Less-celebrated holidays are ignored year after year

Erin Hogge, Features Editor

If you are Christian, you know that Christmas is the focal point of the holiday season. Tree-farms, inflatable nativity scenes, and candy canes are just some of the things that go along with the spotlight on the religious celebration.

From Thanksgiving to December 25, Christmas is the focus of more than 95 percent of Americans. Family gatherings and shopping sprees fill the majority of people’s time for weeks.

Throughout the holiday season, Christians have differing ways of celebrating their religion. Sophomore Harper Crater spends time with her extended family.

“We normally host my dad’s family,” said Crater. “Then we open presents and celebrate.”

Following Christianity, Judaism is the second most-popular religion in the United States. Jewish people celebrate Hanukkah, or Chanukah. This celebration involves gift-giving for a period of eight days as well as the use of a menorah, a candle-holder to show each of the days of Hanukkah passing. Junior Brandon Schulz recognizes both Hanukkah and Christmas.

“I’m not really that religious,” said Schulz. “I am Jewish but I also celebrate Christmas because Hanukkah is just a really long time. It’s a long eight-day period.”

Although Schulz is Jewish, the fact that Christmas is a culturally bigger holiday than Hanukkah does not affect him negatively.

“It’s not really that I feel ignored at all,” said Schulz. “I mean, you can’t really do anything about not having more Jewish people in school or in this area.”

According to a 2015 Gallup poll, 75 percent of Americans identify with the Christian religion, while 5 percent of Americans identify with a non Christian religion.

“Some holidays do get overlooked in this area but only because it is a dominantly ‘Christmas’ area.”

Polls from the Pew Research Religion and Public Life project suggest that Christmas is becoming a cultural holiday rather than a religious one. According to one of the more recent polls, one-third of Americans believe Christmas is rapidly changing from a Christian-based celebration to a culturally-based celebration.
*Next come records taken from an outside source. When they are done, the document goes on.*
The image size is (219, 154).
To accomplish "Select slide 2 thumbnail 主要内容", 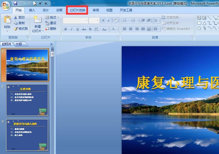I will pyautogui.click(x=27, y=100).
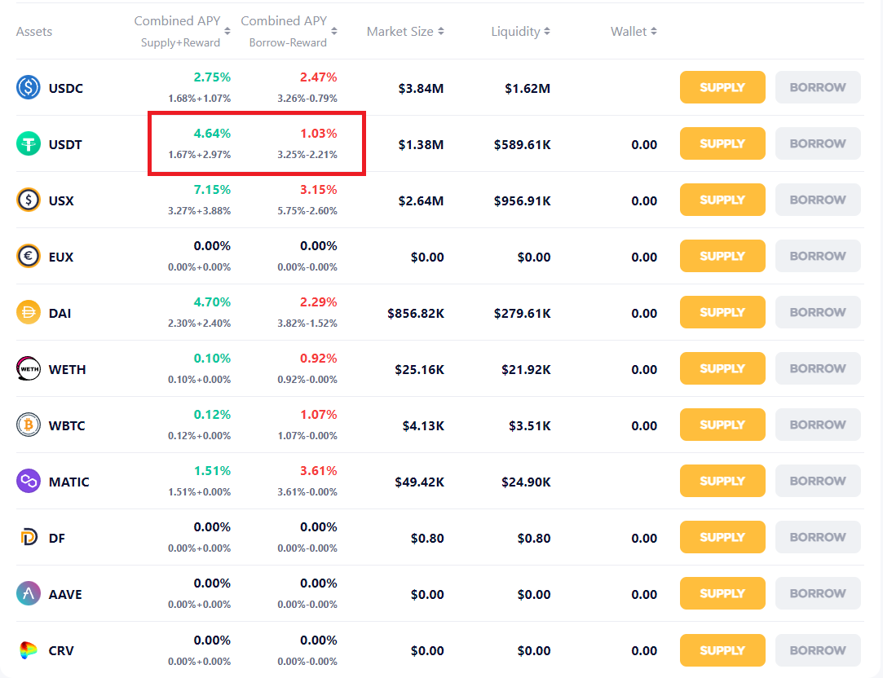Click the EUX euro icon
Viewport: 883px width, 678px height.
point(29,257)
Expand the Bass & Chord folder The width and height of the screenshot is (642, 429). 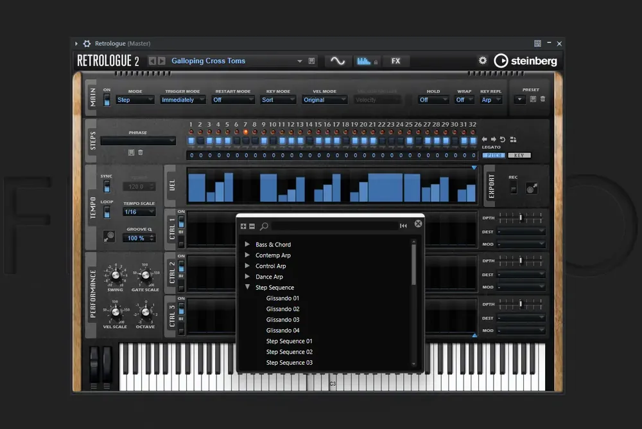click(x=247, y=244)
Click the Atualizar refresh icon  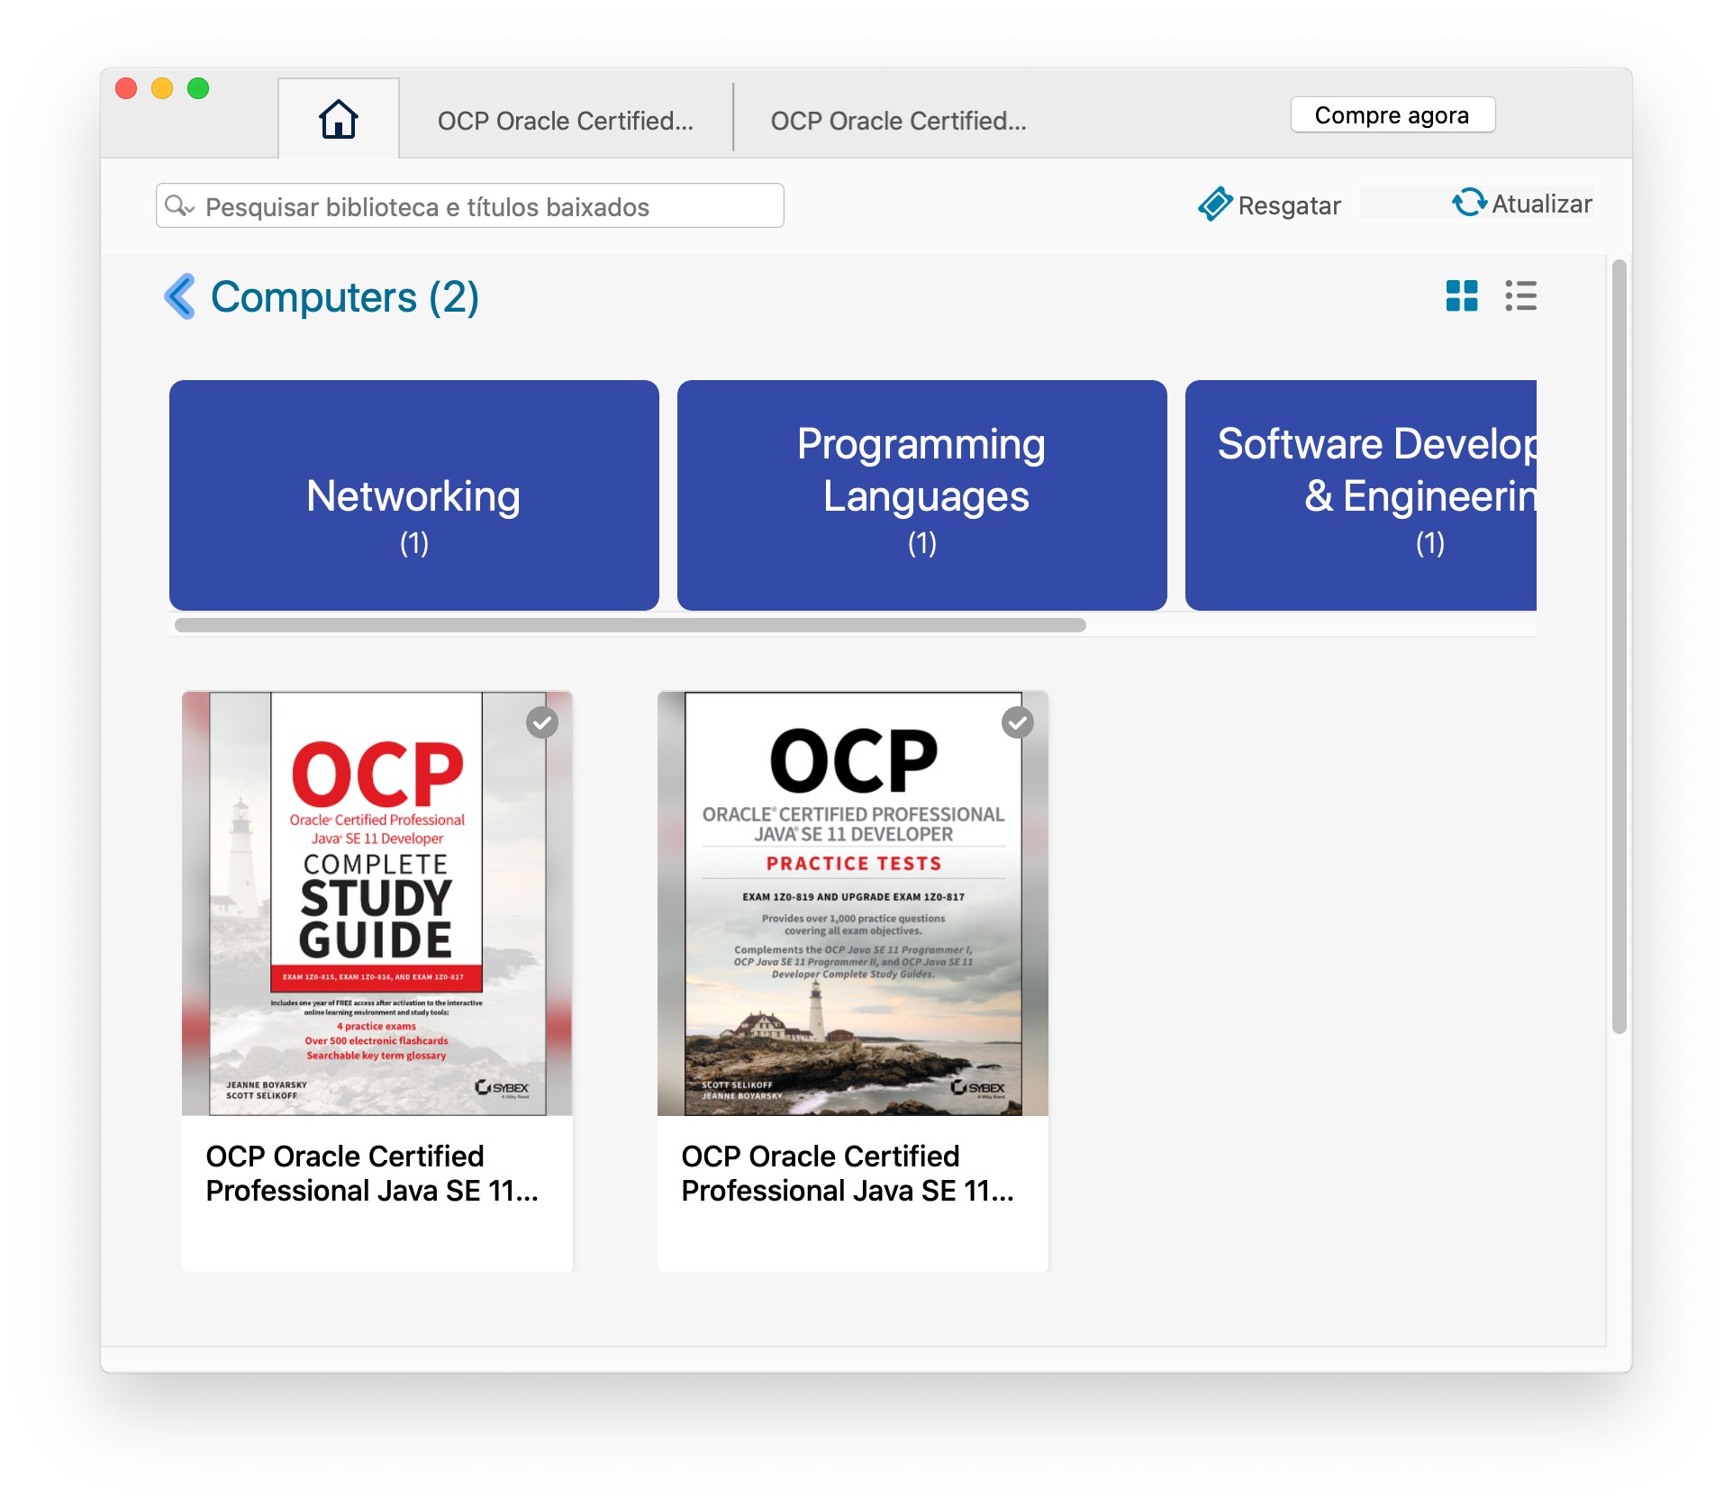coord(1468,203)
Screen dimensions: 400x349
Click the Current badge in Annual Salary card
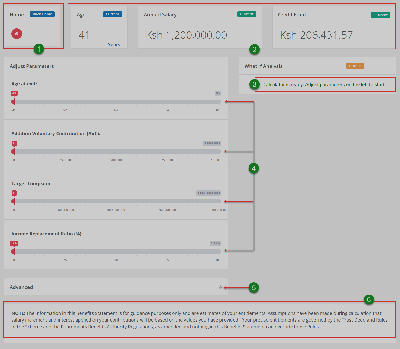pos(247,14)
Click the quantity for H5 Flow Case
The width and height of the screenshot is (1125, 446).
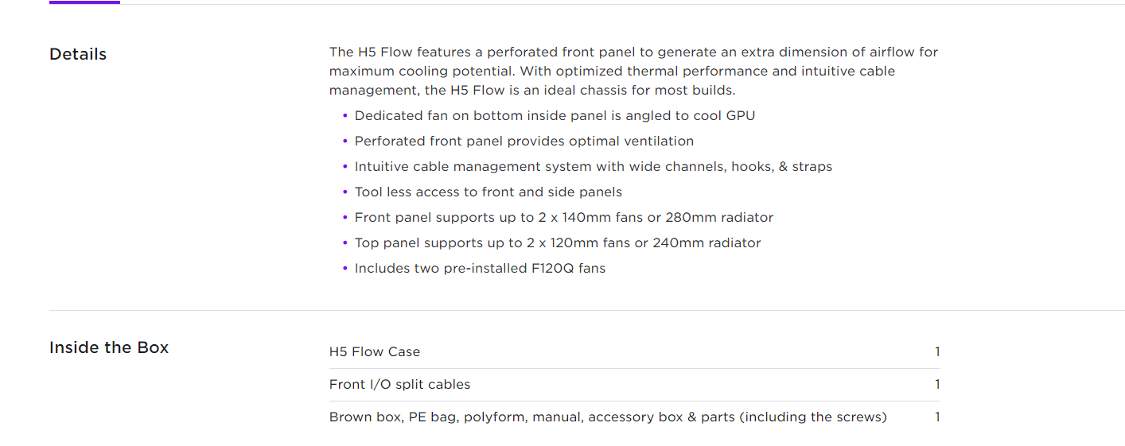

The two-thirds leftover think that the holiday is still grounded on the traditional form of Christianity.

Because the majority of Americans ring in the new year days after a big Christmas celebration, people of differing religions are often ignored in the process. In the midst of all the chaos in December, buying presents and stocking-stuffers overshadow the Jewish celebration of Hanukkah.